Harga minyak dunia yang terus merosot dari harga tertinggi di kisaran US $140 menjadi sekitar US $ 40 an membuat bisnis minyak kurang menarik. Bahkan tidak sedikit perusahaan minyak gulung tikar. Tren global, pasar batubara akan turun terus.
Selain harganya tidak lagi menarik, bahan bakar dari fosil sangat mengotori lingkungan. Itu sebabnya dunia mulai menambah pasokan energi yang baru dan terbarukan (EBT) untuk mengurangi ketergantungan pada bahan bakar fossil. EBT bisa bersumber dari tenaga surya, air, ombak, panas bumi, biomasa, dan angin.

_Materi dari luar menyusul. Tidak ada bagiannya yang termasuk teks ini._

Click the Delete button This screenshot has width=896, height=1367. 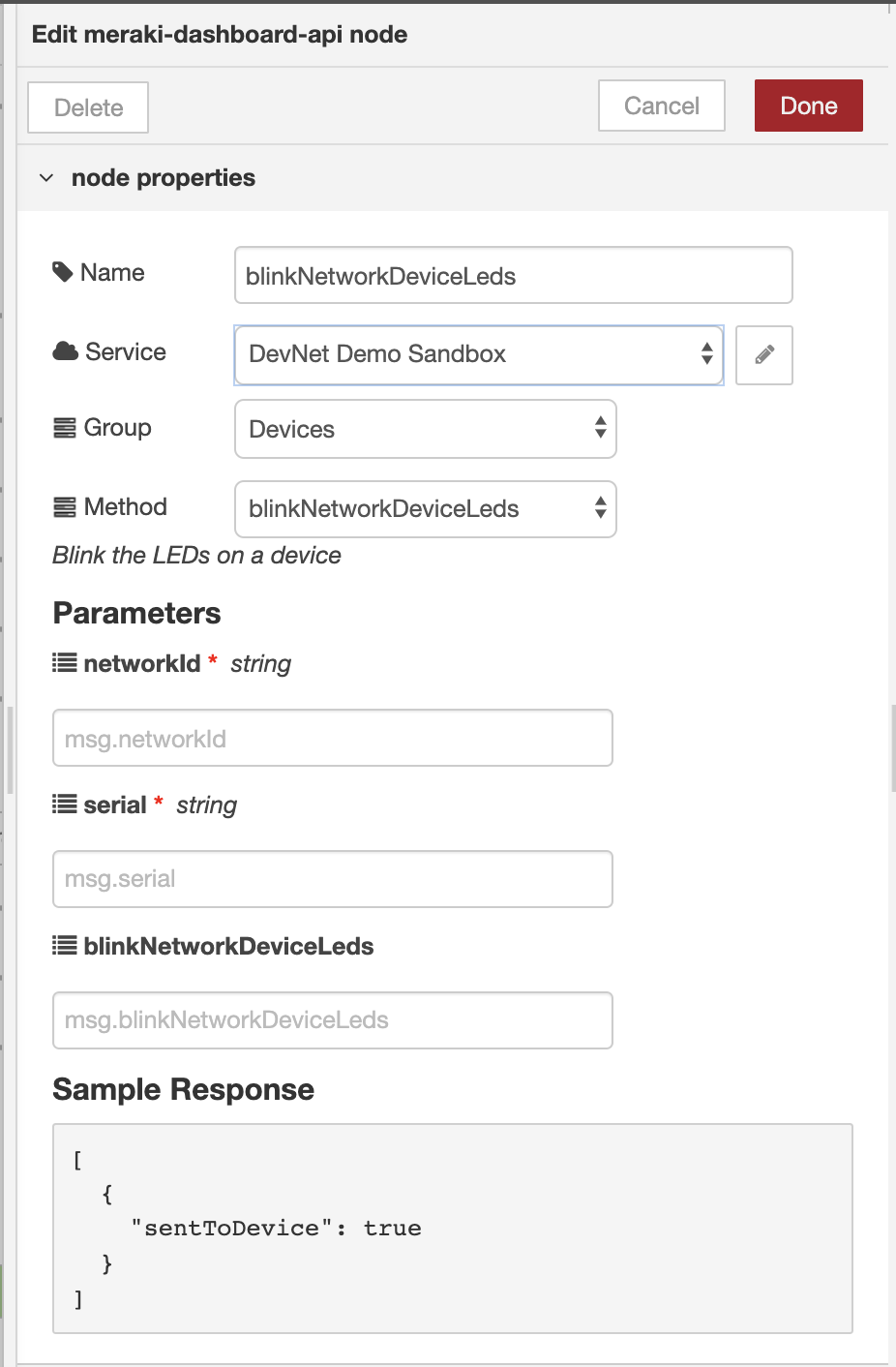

Menariknya, EBT bisa menyejahterakan karena masyarakat bisa mengoperasikan sendiri, tidak tergantung perusahaan listrik. Tak heran beberapa negara maju mulai gencar memakainya. Jerman bahkan mencanangkan 100 persen EBT tahun 2050.
Indonesia pun demikian. Pemerintah terus meningkatkan pemakaian EBT dari tahun ke tahun. Kita amat kaya sumber daya EBT. Potensinya mencapai 800 gigawatt. “Yang kita gunakan 8.000-9.000 megawatt, baru sekitar 1 persennya. Jika tidak terjun ke EBT sekarang, Indonesia akan tertinggal. Hanya akan jadi pasar,” ujar Manajer Energi dan Iklim World Resources Institute, Almo Pradana (Kompas 25 Agustus 2016).

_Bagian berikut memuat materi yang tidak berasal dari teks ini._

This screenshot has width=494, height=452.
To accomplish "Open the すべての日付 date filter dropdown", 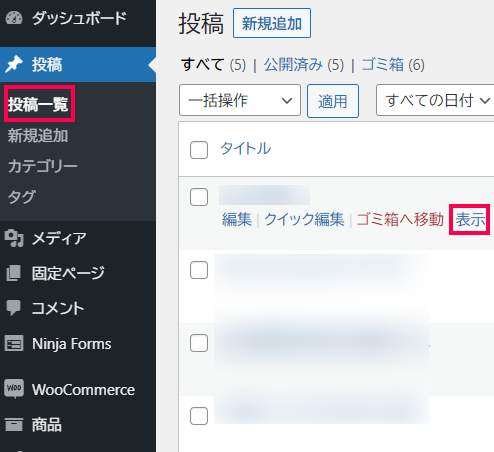I will coord(435,100).
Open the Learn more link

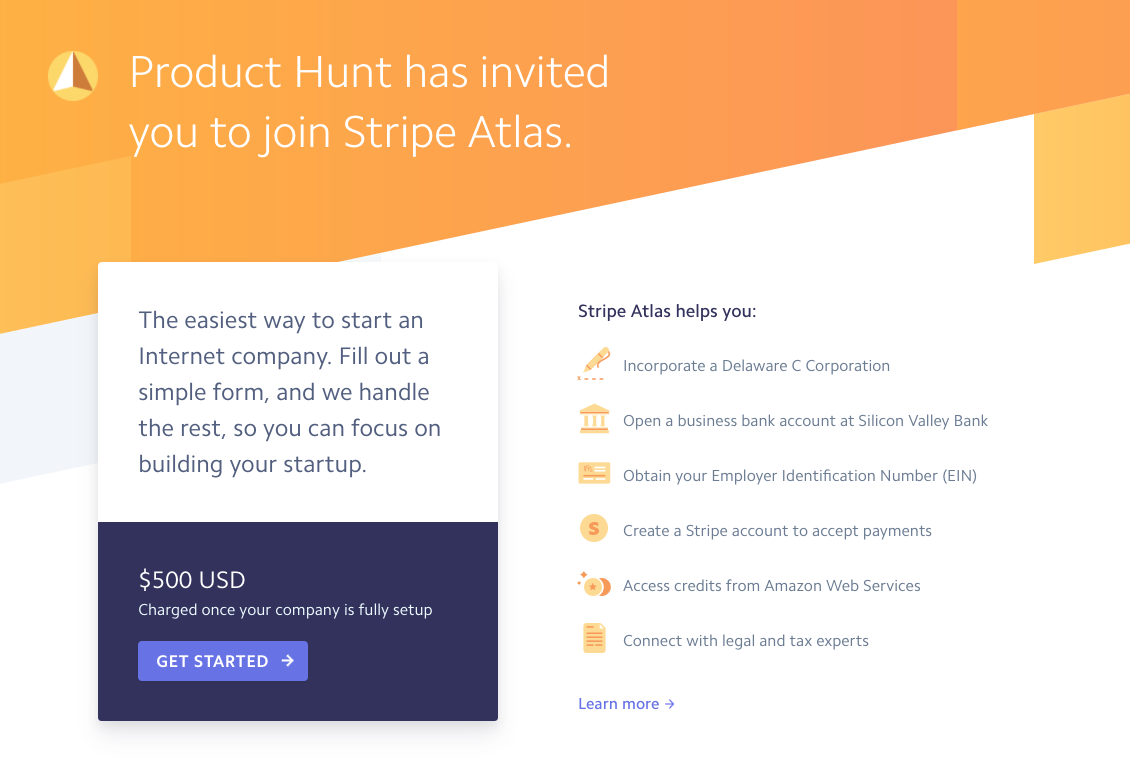(x=618, y=704)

Untuk itu ke depan kita membutuhkan banyak ahli di bidang EBT ini. Mereka ini lah yang punya kemampuan memahami EBT sekarang dan masa datang, membuat konsep penghematan energi bagi industri dengan memanfaatkan berbagai teknologi hemat energi.
Dengan memahami karakter sumber EBT (surya, angin, panas bumi, biomasa, dan air) serta hitungan untung ruginya, mereka bisa merancang sistem energi terbarukan. Mereka juga mampu menghitung manfaatnya baik secara sosial, ekonomi, maupun kebersihan lingkungan.
Sayang sekali, saat ini jumlah anak bangsa yang menguasai bidang ini masih sangat jarang. Sebagai contoh, beberapa proyek pembangunan sumber daya panas bumi, salah satunya di Kamojang, Jabar, dipimpin para insinyur asing dan dilakukan perusahaan asing pula.
Nah, apa jadinya kalau generasi muda Indonesia tidak berminat masuk ke bidang ini? Apa kita mau setiap sektor strategis di negeri ini dikuasai bangsa lain? Apa kita bisa berlapang dada jika untuk kebutuhan EBT kelak kita harus ‘beli’ dari perusahaan asing?
Bagi kamu yang ‘doyan’ matematika, fisika, dan kimia, dan tertarik menjadi pelopor di bidang yang masih relatif baru ini, coba cari tahu lebih banyak info program studinya. Di Indonesia masih langka. Namun, Swiss German University (SGU) di Serpong, Tangerang, telah membuka jurusan ini. Program studi Bachelor of Sustainable Energy & Environment di SGU dipimpin mantan Dirjen ESDM, Dr. Evita Legowo. Asiknya, selain kuliah teori, mahasiswanya bisa magang di Jerman di industri yang sesuai dengan program studinya.
Bagi yang berminat melanjutkan studi di luar negeri, coba pelajari program Engineering (Sustainable Energy) di RMIT University, Melbourne, Australia. Lulusannya telah banyak bekerja di berbagai perusahaan energi, baik sebagai energy manager, project manager, maupun consultant.
Alternatif lainnya adalah Plymouth University di Inggris. Di sana ada program studi Marine Renewable Energy. Karena program di tiap universitas bisa memiliki penekanan yang berlaianan, sebaiknya kamu teliti dulu kurikulumnya, atau tanyakan kepada perwakilan universitasnya selama pameran “Ada Apa Dengan Laut”.
bukankah jurusan Teknik Mesin juga bisa menjadi ahli dibidang ini?
Jurusan Tek Mesin mengajarkan cara merancang mesin untuk mengatasi masalah tertentu. Di bidang energi, setelah diberi penjelasan tentang masalahnya, orang Mesin baru bisa membuat rancangan mesin yang dibutuhkan. Jadi orang Mesin tidak diajari tentang aneka persoalan di sektor energi secara mendalam.